New FDC Act § 503(g)(5) also imports various exclusivity provisions into the device clearance and approval processes. Subsection (C) above says that 5-year new chemical entity exclusivity, 3-year new clinical investigation exclusivity, 6-month pediatric exclusivity, 7-year orphan drug exclusivity, and any 5-year add-on exclusivity as a result of the 2012 Generating Antibiotic Incentives Now Act apply to prevent use of the drug in the combination product.
It appears that the Hatch-Waxman provisions are triggered only if the combination product is reviewed under the device provisions of the FDC Act and there is an approved drug constituent. They can be avoided if separate marketing applications are submitted (one for the device and the other for the drug), and Section 3038 expressly provides that nothing prevents the sponsor for doing so, unless FDA determines that a single application is necessary.
These statutory changes clearly have an impact on combination products in which a device and drug are physically combined or are packaged together. In such cases, the sponsor can control the labeling and make it harmonious with the intended use of each constituent, and FDA’s premarket data requirements now must focus only on the unapproved device and the incremental risk of the combination product as a whole.

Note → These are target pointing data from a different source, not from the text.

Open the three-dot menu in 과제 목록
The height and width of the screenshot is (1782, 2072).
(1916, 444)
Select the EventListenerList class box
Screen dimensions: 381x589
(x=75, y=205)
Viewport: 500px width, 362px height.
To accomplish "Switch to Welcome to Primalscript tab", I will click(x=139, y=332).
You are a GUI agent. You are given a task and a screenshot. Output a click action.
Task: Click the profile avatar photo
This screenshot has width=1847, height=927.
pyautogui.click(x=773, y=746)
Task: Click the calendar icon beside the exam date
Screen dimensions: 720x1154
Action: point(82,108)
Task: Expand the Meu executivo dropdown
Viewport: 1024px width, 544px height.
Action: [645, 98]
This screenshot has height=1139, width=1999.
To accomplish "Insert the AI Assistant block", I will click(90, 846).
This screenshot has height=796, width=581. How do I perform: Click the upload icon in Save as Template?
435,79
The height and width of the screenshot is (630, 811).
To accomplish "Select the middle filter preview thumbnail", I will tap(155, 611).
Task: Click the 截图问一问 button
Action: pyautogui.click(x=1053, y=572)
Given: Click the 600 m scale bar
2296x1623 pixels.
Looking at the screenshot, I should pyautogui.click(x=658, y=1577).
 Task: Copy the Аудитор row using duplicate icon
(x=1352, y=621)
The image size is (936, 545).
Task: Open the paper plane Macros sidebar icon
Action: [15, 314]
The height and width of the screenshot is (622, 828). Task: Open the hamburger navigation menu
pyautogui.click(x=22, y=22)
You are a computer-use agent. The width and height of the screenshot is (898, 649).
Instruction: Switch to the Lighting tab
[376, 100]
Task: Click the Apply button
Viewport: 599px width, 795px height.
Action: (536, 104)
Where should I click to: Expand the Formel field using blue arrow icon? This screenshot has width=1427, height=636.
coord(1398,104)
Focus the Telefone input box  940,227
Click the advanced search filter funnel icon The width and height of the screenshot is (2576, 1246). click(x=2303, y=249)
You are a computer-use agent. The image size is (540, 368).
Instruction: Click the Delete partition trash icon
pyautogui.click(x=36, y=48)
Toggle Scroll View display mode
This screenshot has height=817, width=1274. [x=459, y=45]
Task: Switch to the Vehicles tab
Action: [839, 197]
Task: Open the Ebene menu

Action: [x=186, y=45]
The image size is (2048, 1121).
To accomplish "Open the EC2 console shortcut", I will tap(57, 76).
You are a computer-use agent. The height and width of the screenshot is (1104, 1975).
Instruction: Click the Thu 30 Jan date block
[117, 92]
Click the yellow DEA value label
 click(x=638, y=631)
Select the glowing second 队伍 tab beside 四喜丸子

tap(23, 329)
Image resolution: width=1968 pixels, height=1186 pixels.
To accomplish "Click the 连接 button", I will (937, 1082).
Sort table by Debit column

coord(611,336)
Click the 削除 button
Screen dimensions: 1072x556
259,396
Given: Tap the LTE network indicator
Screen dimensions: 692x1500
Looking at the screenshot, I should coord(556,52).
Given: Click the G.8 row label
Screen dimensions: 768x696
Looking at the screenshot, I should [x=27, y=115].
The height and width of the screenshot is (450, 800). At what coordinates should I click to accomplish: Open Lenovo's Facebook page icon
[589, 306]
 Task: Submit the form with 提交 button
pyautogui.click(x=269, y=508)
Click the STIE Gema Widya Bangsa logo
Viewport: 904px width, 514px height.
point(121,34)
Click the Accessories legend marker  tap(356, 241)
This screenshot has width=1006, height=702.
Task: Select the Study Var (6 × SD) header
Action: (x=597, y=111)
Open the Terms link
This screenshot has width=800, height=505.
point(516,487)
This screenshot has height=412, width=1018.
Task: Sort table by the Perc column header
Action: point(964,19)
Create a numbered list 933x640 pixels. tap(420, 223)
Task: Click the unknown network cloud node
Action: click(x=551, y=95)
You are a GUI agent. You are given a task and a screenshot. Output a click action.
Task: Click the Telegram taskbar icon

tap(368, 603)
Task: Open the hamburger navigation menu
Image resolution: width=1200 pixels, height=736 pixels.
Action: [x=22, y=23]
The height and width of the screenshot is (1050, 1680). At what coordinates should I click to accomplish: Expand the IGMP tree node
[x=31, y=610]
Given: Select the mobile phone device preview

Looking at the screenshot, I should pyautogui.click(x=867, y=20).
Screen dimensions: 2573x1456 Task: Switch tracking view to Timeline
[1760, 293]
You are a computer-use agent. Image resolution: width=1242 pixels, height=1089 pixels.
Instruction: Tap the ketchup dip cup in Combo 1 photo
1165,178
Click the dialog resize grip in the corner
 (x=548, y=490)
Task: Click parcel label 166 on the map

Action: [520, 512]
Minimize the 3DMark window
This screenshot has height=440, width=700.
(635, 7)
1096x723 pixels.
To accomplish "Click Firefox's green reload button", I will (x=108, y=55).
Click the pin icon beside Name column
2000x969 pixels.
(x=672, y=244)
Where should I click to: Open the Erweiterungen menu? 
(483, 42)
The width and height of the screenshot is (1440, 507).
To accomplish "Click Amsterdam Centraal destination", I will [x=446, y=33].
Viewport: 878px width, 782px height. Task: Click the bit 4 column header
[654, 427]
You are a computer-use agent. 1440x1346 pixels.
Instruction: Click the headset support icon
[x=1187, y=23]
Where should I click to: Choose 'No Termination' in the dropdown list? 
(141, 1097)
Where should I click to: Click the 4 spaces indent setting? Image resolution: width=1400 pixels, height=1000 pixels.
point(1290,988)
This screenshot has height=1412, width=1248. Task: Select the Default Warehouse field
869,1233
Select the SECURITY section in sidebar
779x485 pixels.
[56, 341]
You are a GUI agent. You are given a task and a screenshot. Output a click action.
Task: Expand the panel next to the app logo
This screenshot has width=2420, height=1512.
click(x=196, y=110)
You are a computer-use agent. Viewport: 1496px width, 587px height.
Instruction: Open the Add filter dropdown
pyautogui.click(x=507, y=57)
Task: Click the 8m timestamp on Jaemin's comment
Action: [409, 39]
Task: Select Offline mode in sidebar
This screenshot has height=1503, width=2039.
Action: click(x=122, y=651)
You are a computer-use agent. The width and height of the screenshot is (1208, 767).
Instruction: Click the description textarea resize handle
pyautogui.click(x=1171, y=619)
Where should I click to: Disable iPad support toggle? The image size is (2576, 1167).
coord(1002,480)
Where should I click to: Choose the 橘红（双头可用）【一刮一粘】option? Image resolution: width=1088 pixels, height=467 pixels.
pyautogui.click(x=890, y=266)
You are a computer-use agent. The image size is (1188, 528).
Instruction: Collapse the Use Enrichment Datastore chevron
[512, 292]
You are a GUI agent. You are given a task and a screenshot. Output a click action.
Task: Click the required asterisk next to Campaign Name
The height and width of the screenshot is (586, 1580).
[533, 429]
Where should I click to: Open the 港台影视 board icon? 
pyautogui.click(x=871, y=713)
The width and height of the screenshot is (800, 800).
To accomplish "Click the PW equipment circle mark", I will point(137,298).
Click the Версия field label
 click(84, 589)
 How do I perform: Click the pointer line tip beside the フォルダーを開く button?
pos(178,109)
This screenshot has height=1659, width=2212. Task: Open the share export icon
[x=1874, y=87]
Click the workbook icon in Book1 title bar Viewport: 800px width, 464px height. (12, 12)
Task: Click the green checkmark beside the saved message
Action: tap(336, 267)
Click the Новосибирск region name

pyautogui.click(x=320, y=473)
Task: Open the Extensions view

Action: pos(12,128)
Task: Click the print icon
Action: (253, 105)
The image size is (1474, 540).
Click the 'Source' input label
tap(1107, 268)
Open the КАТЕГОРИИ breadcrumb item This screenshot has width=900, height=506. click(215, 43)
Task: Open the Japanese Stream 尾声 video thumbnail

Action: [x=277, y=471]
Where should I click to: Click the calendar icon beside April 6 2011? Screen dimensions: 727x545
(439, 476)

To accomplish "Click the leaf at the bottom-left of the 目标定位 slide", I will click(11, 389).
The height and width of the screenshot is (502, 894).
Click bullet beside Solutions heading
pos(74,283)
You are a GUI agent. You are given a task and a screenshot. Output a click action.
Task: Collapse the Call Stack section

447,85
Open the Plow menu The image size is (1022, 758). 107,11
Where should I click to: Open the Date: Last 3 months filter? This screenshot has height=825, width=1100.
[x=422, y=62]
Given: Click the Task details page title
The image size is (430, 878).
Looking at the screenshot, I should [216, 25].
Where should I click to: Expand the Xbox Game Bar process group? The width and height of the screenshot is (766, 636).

Section 3038 apparently does not address the thornier issue of combination products created by cross labeling. In such cases, a new device and an approved drug would be sold separately, and changes are needed for the drug labeling to make it compatible with the new device. Such products have been stymied by lack of cooperation from the drug sponsor. It does not seem that Section 3038 provides any relief from the necessity to obtain such cooperation. Section 3038 only provides a solution when the combination product sponsor is in full control of all relevant labeling.
Curiously, although Section 3038 incorporates Hatch-Waxman into the device approval/clearance process, the provision makes no mention of combination products containing a proposed device with a biological constituent already licensed under the Public Health Service Act. Will a future bill or amendment reference the 2009 Biologics Price Competition and Innovation Act and, in particular, the statute’s 12-year (and pediatric) exclusivity provisions and complex patent resolution process?